*ABOUT THIS EXERCISE:* Retype word for word the stretch of entries below from the line that has "Screen dimensions: 455x375" through the line that has "You are a computer-use agent. The", and omit the pictures.

*DATA SUPPLIED:*
----
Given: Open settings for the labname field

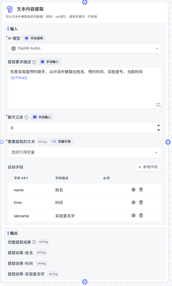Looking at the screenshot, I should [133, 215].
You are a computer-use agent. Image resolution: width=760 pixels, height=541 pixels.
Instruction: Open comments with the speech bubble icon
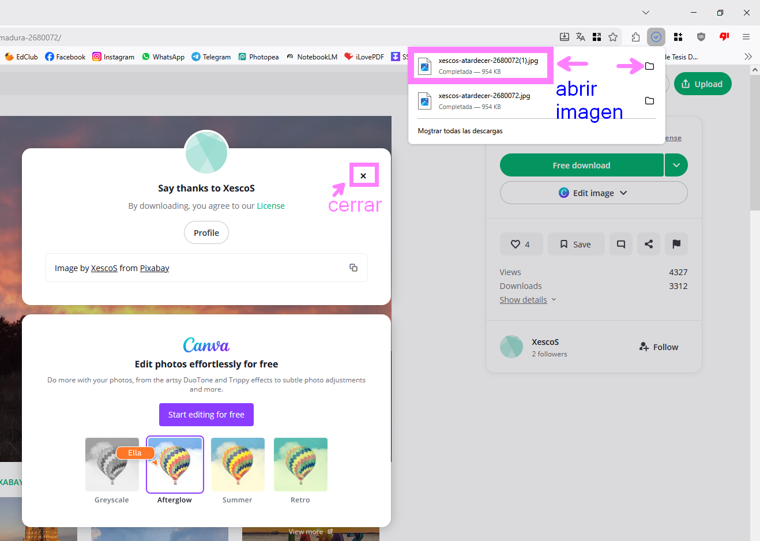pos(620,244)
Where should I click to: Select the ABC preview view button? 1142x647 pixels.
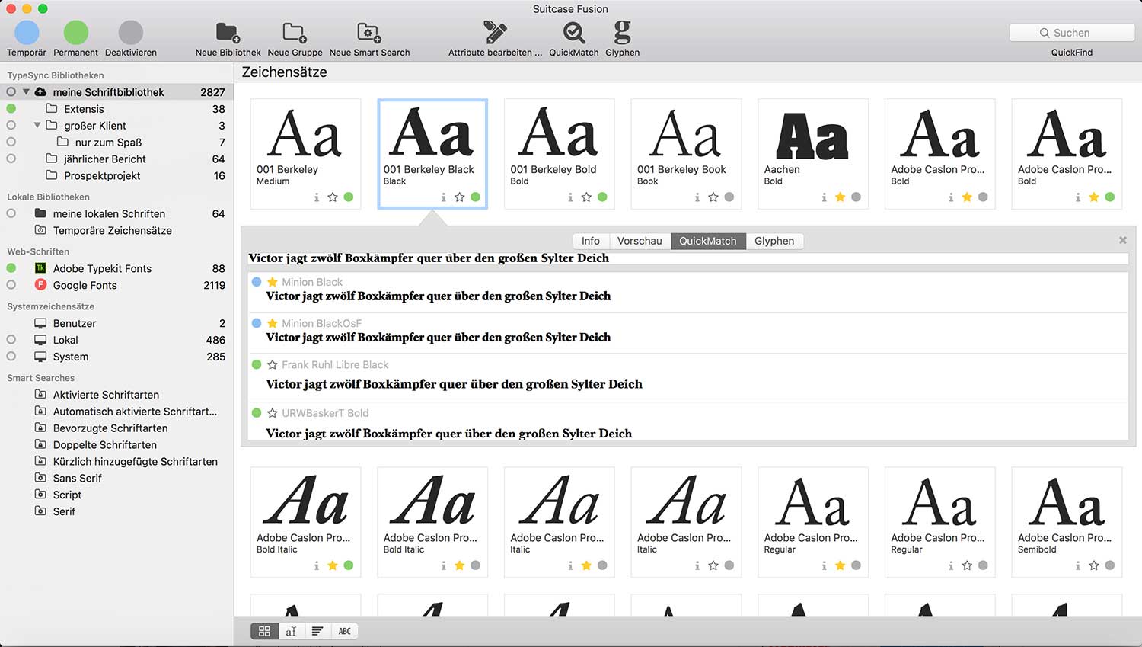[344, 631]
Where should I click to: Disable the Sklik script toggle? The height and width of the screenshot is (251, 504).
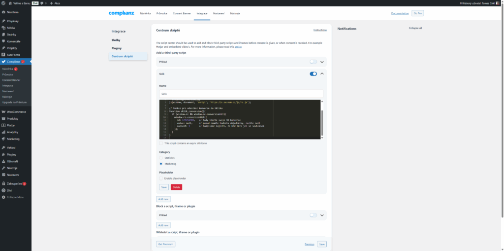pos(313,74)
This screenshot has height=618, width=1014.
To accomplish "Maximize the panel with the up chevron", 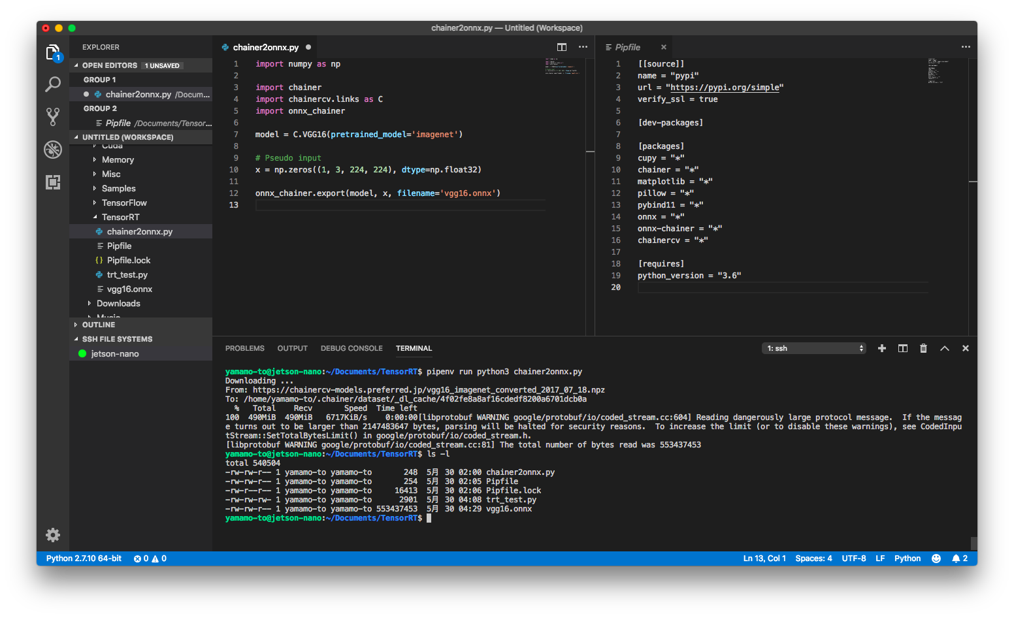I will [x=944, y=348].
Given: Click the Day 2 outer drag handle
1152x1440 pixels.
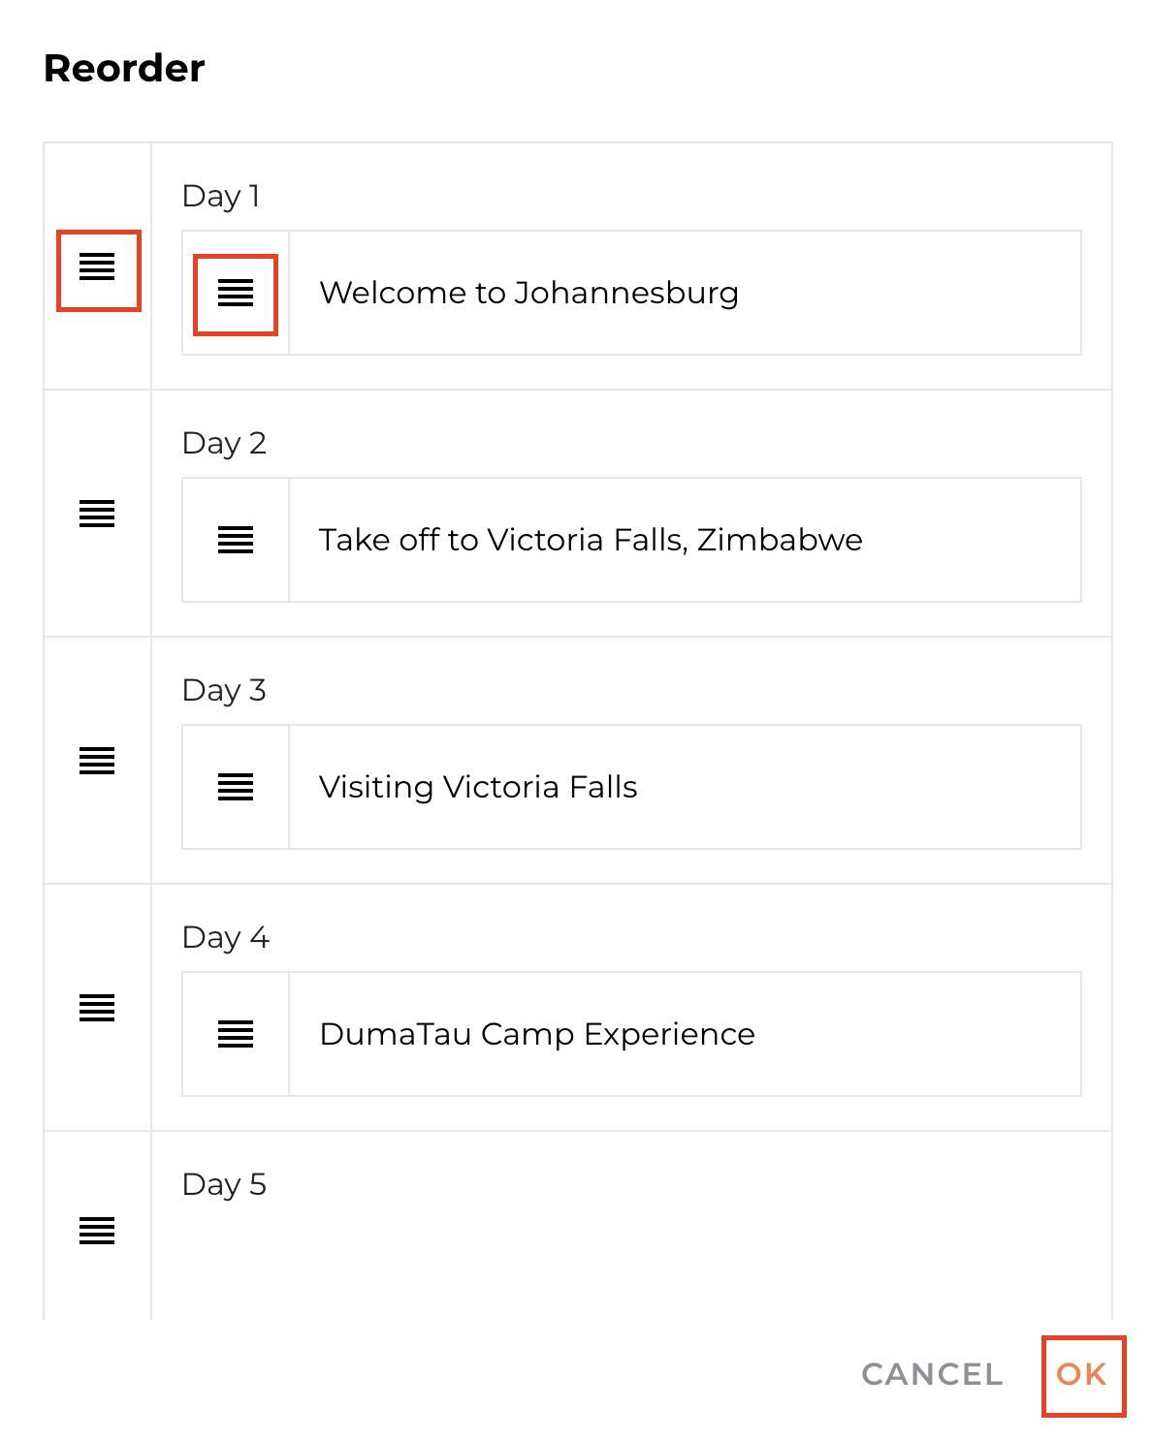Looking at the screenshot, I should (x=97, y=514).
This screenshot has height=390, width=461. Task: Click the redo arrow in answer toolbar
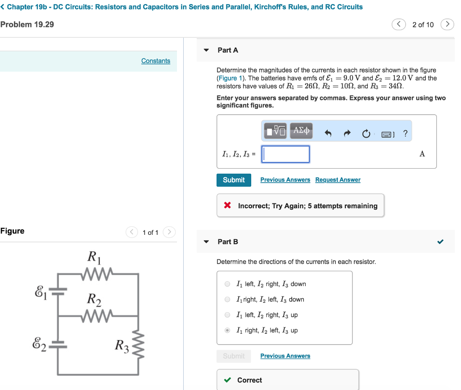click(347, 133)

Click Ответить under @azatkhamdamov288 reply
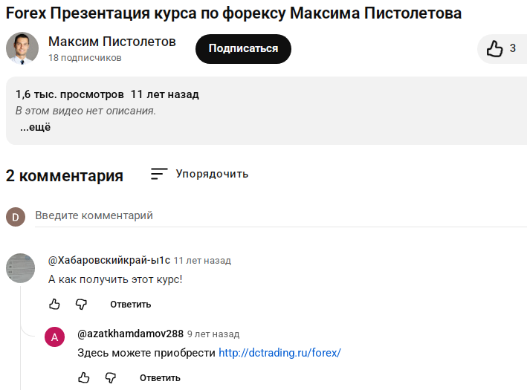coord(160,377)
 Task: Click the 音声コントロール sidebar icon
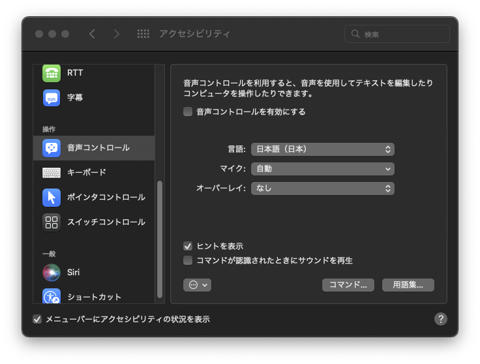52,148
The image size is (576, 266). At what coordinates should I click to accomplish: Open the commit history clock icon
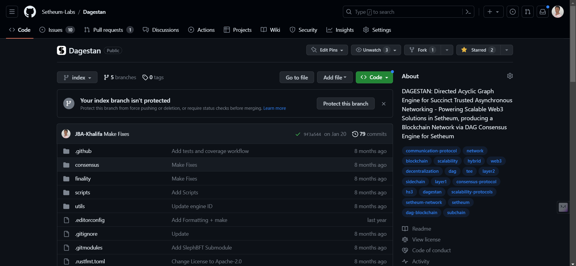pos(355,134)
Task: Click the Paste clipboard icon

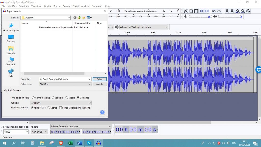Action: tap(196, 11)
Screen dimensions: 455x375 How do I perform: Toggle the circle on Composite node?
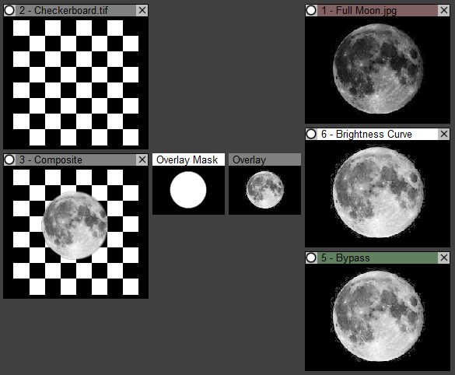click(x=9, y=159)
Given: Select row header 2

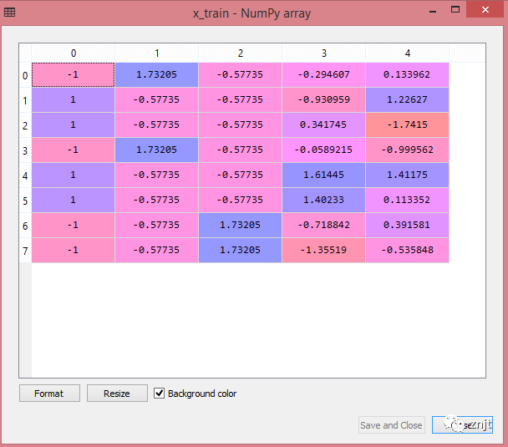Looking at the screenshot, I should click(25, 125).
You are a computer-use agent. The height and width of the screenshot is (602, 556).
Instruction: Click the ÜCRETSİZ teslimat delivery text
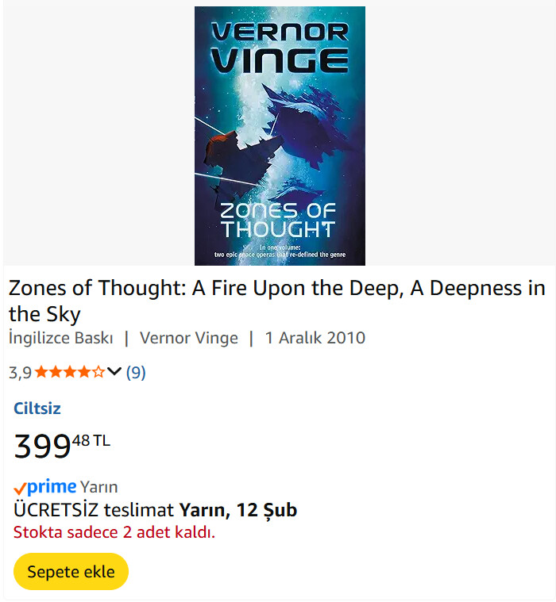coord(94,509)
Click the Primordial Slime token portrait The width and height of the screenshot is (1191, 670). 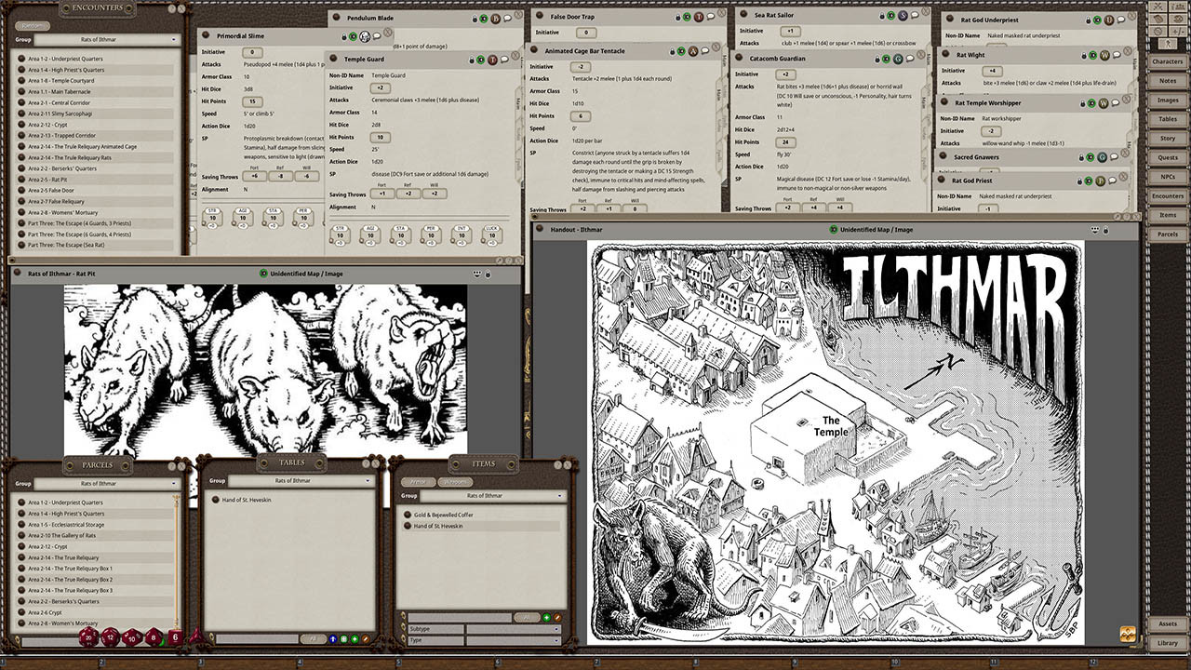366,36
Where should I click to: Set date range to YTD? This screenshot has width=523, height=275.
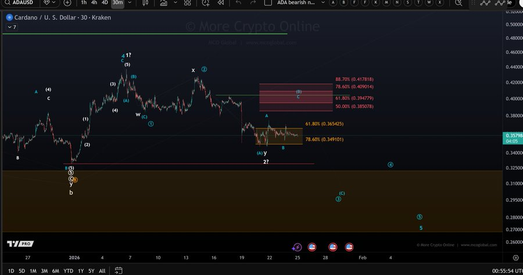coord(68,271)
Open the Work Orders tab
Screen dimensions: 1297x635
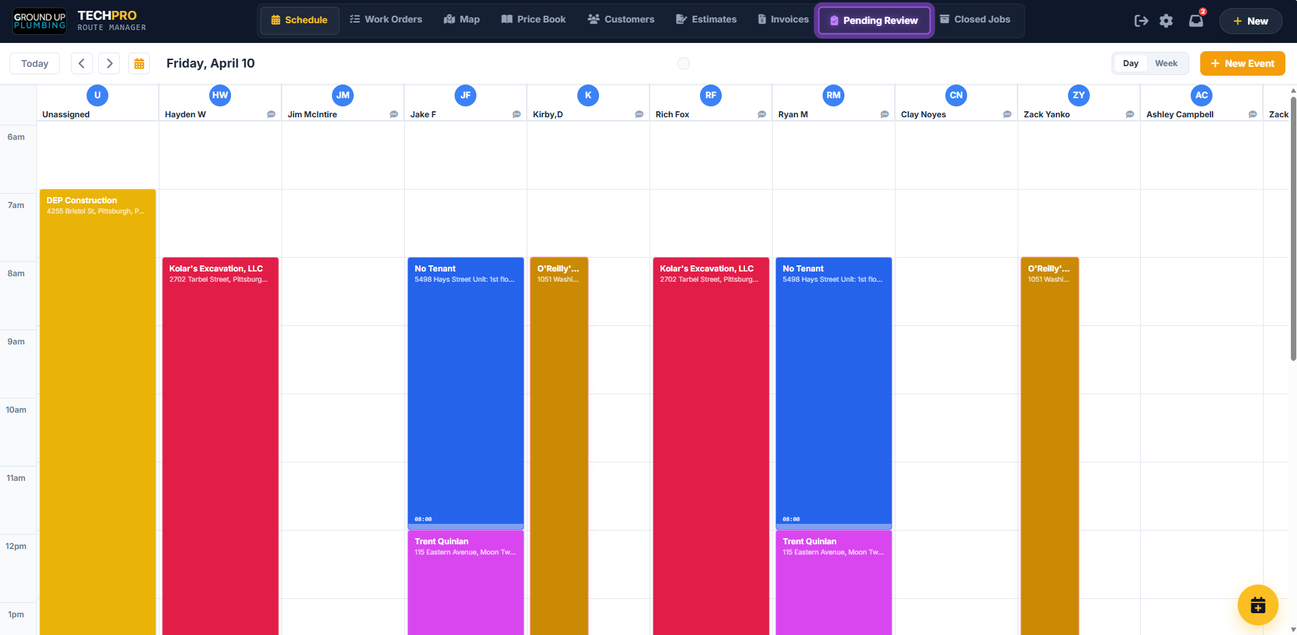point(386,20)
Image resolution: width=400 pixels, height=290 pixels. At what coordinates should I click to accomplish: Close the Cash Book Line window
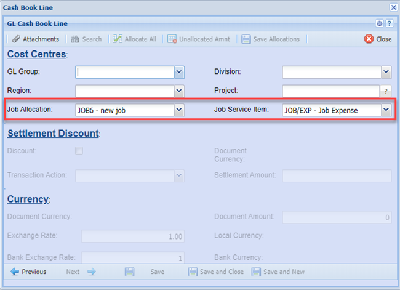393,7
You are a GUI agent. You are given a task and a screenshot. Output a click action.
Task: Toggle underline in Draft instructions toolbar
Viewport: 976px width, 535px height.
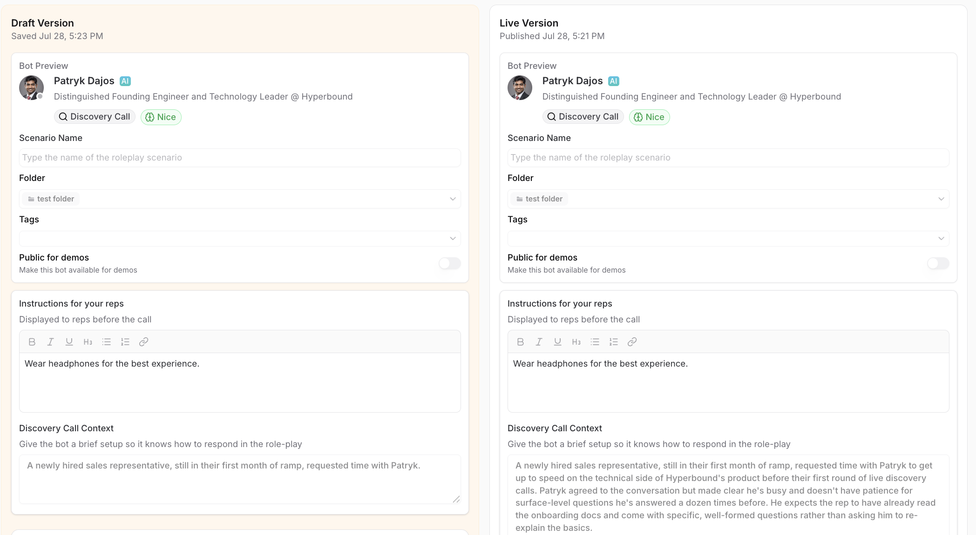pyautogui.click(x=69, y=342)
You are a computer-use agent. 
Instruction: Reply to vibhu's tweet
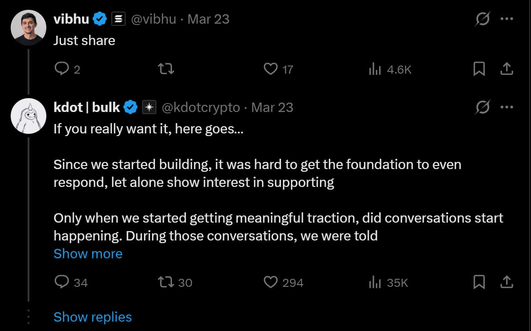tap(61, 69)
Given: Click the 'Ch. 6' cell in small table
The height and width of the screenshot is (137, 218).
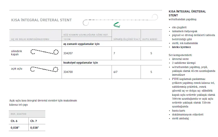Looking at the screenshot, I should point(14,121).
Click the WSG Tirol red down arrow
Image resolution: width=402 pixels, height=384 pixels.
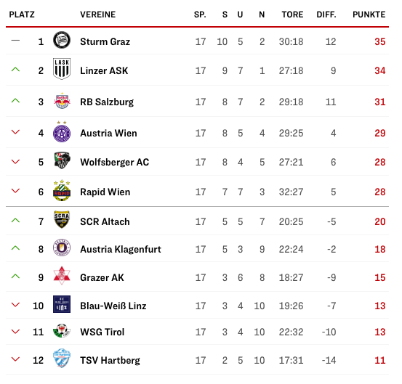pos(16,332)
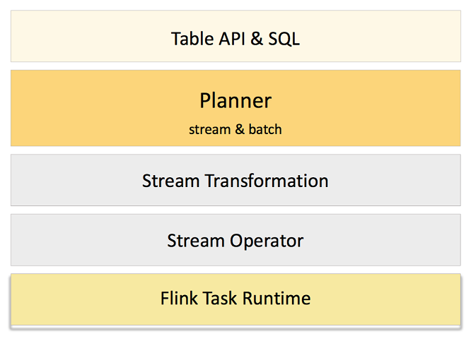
----
*RESPONSE TO THE EXERCISE:*
Screen dimensions: 455x375 How do I perform: Toggle the circle on Composite node?
click(x=9, y=159)
Given: Select row header 2

Looking at the screenshot, I should click(25, 125).
You are a computer-use agent. The height and width of the screenshot is (602, 556).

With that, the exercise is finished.